May 04, 2005

Mind the Drop-Off

Aha, via Talking Points Yglesias, I see Robert Ball, everybody's favorite former Social Security Commissioner, has a new issue brief on the subject. So I pry it open, and lo, the man's endorsing most of the Brad Plumer plan for Social Security. He's too kind! And what are the odds? Actually, pretty good, since I lifted most of "my" ideas from an earlier piece by Ball. Okay, enough navel-gazing. Just to add one thing, though, bear in mind that after we win the current debate about whether to keep Social Security or not, and move on to the debate about how to actually improve Social Security, we'll want to fix two oft-neglected things: the broken disability guidelines, and the too-meager benefits for both minimum wage workers and elderly survivors.

But now's not the time for that discussion: No, the biggest problem with Social Security today is that the President of the United States wants to eliminate the program. So with that in mind, Ball makes a very important point, re: Bush's price-indexing:
The only true measure of the effectiveness of a retirement system is the extent to which it replaces what the worker has been earning in the years shortly before retirement.
Yes, well done! Look, in the debate over whether future benefits should be indexed to wages or prices, there are a lot of very red herrings strewn about. The pro-wage-index side says, hey, benefits ought to keep up with standards of living so seniors of the future can still buy innovations of the future, like DVD players with buttons on them or whatever. The pro-price indexing side, meanwhile, responds with arguments about how the basket of goods to measure CPI changes over time so no, seniors of the future will be just fine if they have benefits that are equal in real terms to what they are today. And so forth.

Bah! As Ball says, the main thing that matters here is the drop-off from pre-retirement to post-retirement. As wages rise, you want post-retirement income to rise with it, so that the replacement rate is constant.

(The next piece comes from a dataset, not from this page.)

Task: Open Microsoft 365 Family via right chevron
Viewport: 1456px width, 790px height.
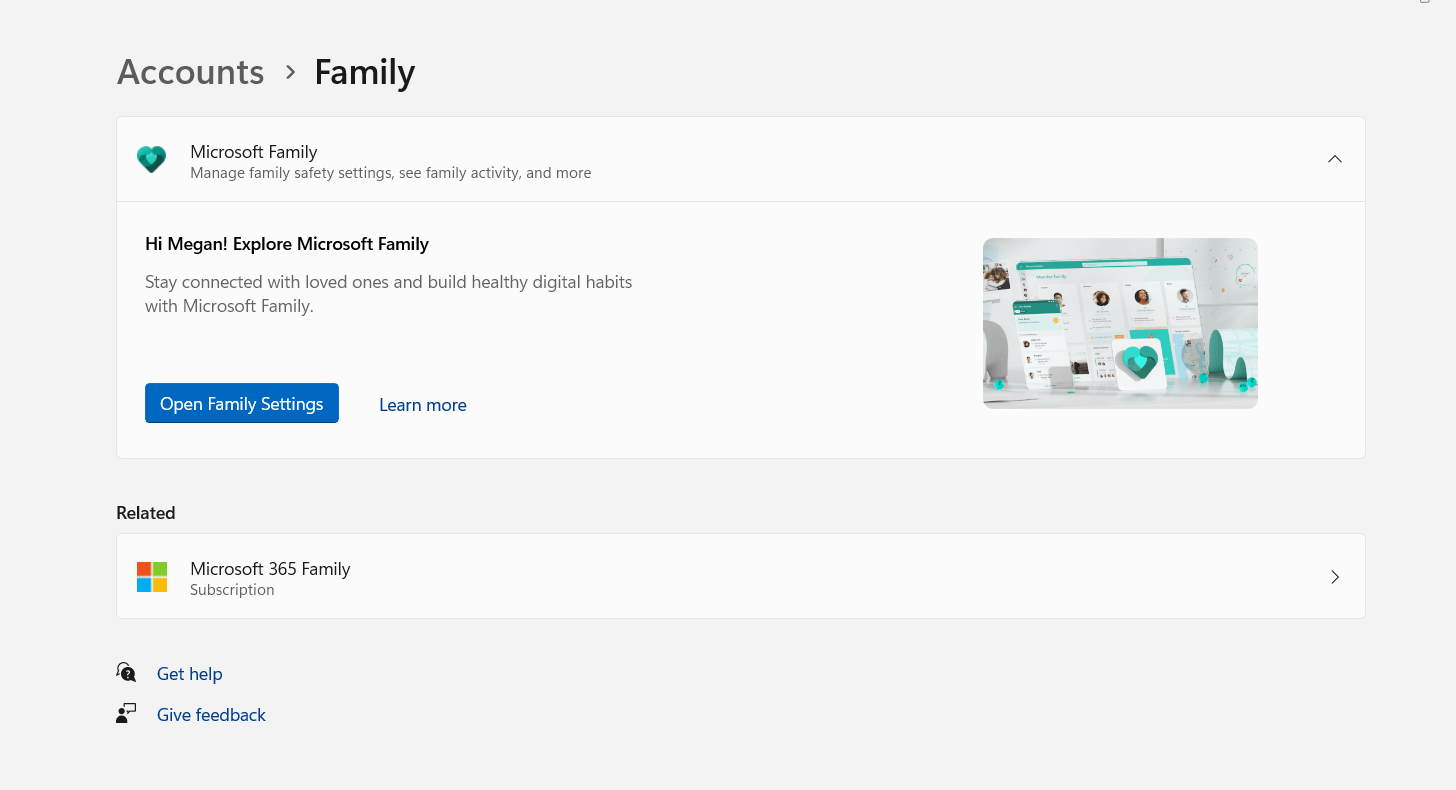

Otherwise, if you're living off X dollars a year at the age of 67 and then have to live off 0.2X dollars the next, that's a big jump down, and a drastic and difficult change in lifestyle, regardless of what you can and can't buy with 0.2X. So Social Security should be the sturdiest leg of a three-legged stool (the other legs being private savings and possibly a 401k or other company pension) that helps minimize that drop once you, uh, finish dancing on the bar-counter. With price-indexing, the bar-counter would keep getting higher and higher, but the stool wouldn't be guaranteed to rise along with it, so you risk having the drop-off on retirement get steeper and more difficult over time. Whatever, this metaphor sucks, but you know what I mean...

Oh, P.S. Speaking of three-legged stools, what the devil? Not only is Matt maintaining Marshall-like replacements rates at TPM, but I click over to Tapped and the eponomyous site and he's still barn-blazing at both of those sites as well. Truly insane! What I'd really like to see is a "post-off" between him and our ominpresent friend praktike to find out who can produce the most original content per hour.